Obesity is a risk factor for various cardiovascular diseases including hypertension, atherosclerosis, and myocardial infarction. Recent studies aimed at understanding the microenvironment of adipose tissue and its impact on systemic metabolism have shed light on the pathogenesis of obesity-linked cardiovascular diseases. Adipose tissue functions as an endocrine organ by secreting multiple immune-modulatory proteins known as adipokines. Obesity leads to increased expression of pro-inflammatory adipokines and diminished expression of anti-inflammatory adipokines, resulting in the development of a chronic, low-grade inflammatory state. This adipokine imbalance is thought to be a key event in promoting both systemic metabolic dysfunction and cardiovascular disease. This review will focus on the adipose tissue microenvironment and the role of adipokines in modulating systemic inflammatory responses that contribute to cardiovascular disease.

Keywords: Adiponectin; Cardiovascular disease; Leptin; Sfrp5; TNFα.
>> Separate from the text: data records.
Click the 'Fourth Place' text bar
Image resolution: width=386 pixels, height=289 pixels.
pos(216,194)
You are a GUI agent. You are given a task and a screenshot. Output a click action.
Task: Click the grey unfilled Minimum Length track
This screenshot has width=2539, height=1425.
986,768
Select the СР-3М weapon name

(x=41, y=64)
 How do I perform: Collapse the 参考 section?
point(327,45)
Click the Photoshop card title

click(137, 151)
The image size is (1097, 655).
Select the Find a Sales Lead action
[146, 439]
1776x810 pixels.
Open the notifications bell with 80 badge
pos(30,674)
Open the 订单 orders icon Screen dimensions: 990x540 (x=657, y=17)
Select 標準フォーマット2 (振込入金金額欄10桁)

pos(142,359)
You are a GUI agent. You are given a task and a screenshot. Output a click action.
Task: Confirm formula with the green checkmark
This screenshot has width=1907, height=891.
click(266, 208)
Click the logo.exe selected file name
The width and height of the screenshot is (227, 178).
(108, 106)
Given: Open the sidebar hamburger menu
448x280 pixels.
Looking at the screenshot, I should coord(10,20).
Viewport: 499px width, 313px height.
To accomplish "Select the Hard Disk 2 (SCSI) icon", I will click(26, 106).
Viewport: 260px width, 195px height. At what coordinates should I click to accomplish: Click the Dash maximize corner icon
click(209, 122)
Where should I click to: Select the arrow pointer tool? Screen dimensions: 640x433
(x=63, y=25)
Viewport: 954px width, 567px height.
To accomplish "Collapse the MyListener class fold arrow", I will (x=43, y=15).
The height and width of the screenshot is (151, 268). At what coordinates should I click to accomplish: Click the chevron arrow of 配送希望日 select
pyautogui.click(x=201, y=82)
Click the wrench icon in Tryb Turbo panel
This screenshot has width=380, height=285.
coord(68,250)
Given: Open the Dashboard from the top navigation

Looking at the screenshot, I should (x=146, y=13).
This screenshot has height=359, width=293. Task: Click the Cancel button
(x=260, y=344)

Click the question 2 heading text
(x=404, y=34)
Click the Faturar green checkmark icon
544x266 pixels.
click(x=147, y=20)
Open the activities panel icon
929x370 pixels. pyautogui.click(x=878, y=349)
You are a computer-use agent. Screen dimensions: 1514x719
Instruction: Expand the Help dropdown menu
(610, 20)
Figure 1. Obesity-linked changes in adipose tissue composition

Obesity can promote changes in adipose tissue and promote the transition to a metabolically dysfunctional phenotype. As the body develops obesity, adipocytes undergo hypertrophy due to the increased storage of triglycerides. Macrophages in lean fat express markers of a M2 or “alternatively activated” state, whereas obesity leads to recruitment and accumulation of a M1 or “classically activated” state with macrophages and CD8⁺ T cells in adipose tissue. Metabolically dysfunctional adipose tissue is indicated by the presence of crown-like histological structures that represent activated M1-like macrophages surrounding a necrotic adipocyte and CD4⁺ T cells. Anti-inflammatory adipokines, such as adiponectin are preferentially produced by lean adipose tissue, whereas high levels of pro-inflammatory factors are produced in obese states.